TASK INSTRUCTIONS
Your reply should reproduce the data below without a single alteration, apart from dropping the images.

DATA FOR PROCESSING
▬▬▬▬▬▬

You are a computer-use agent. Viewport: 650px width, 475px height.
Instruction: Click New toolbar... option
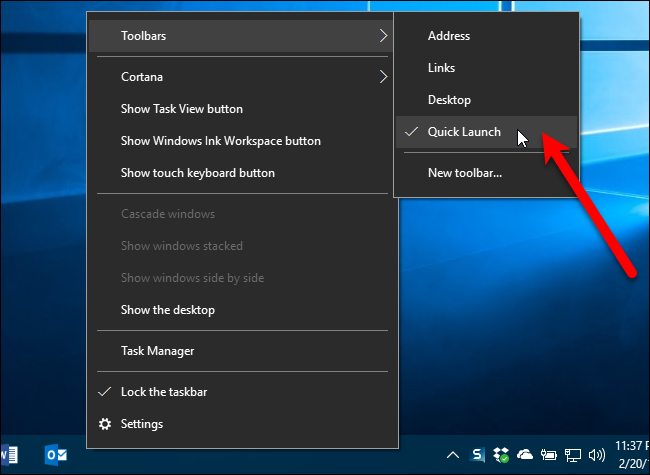[464, 173]
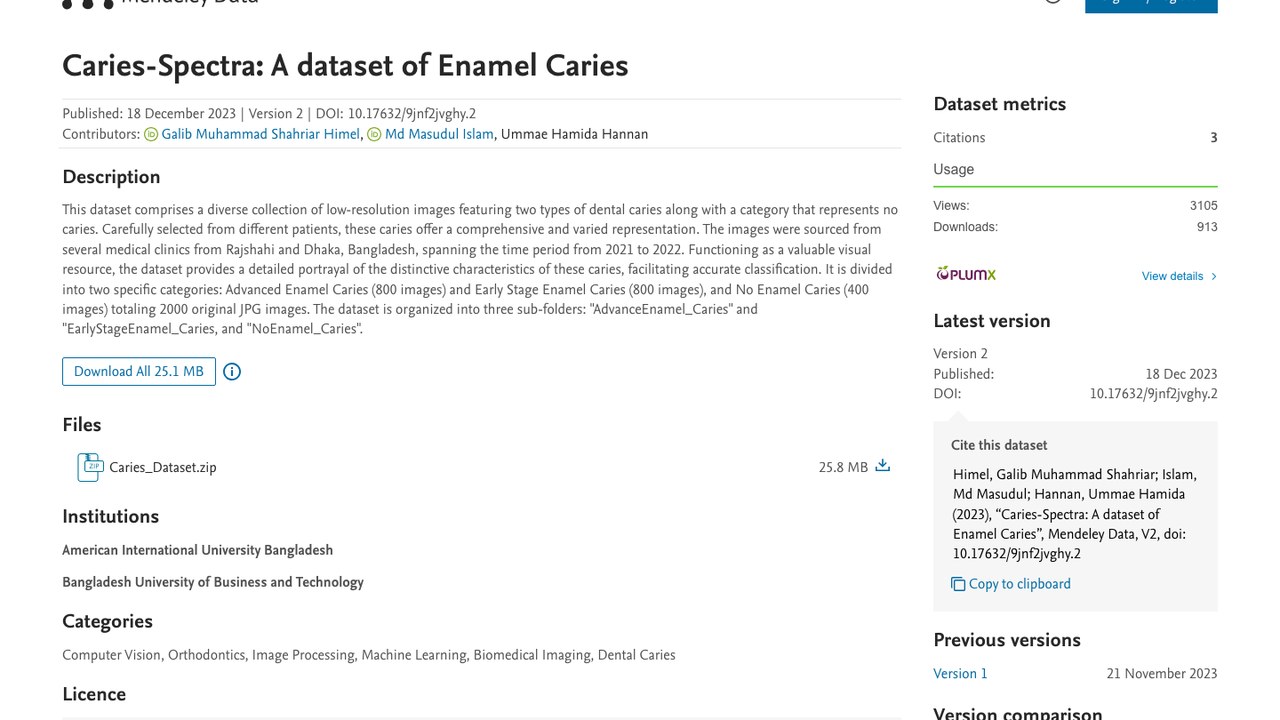Click ORCID icon before Galib Muhammad Shahriar Himel
Viewport: 1280px width, 720px height.
151,134
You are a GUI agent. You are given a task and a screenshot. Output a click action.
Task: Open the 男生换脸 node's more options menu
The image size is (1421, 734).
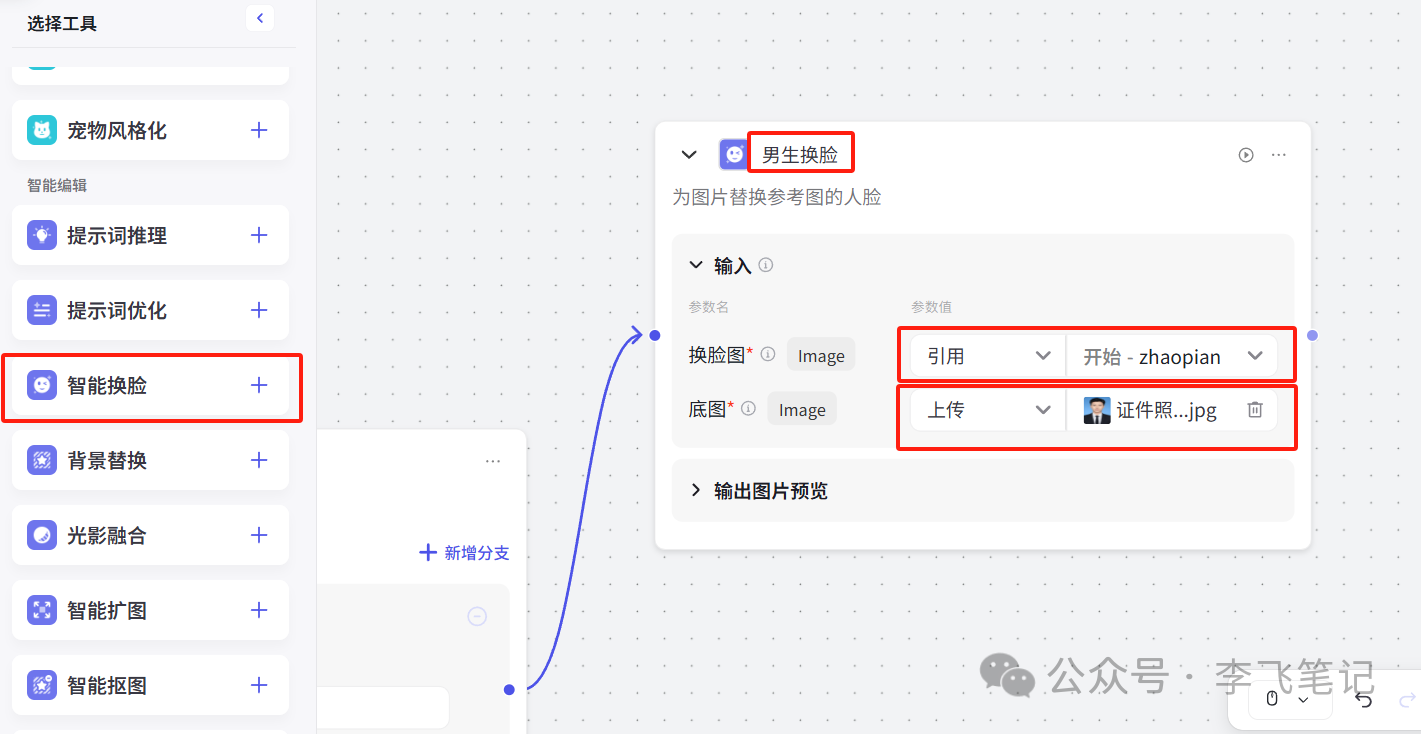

▬▬▬▬▬▬

YOUR RESPONSE
You are a computer-use agent. Viewport: 650px width, 475px height.
Instruction: Click New toolbar... option
[464, 173]
Click ORCID icon before Galib Muhammad Shahriar Himel
Viewport: 1280px width, 720px height.
151,134
You are a GUI agent. You are given a task and a screenshot. Output a click action.
Task: Open the 男生换脸 node's more options menu
The image size is (1421, 734).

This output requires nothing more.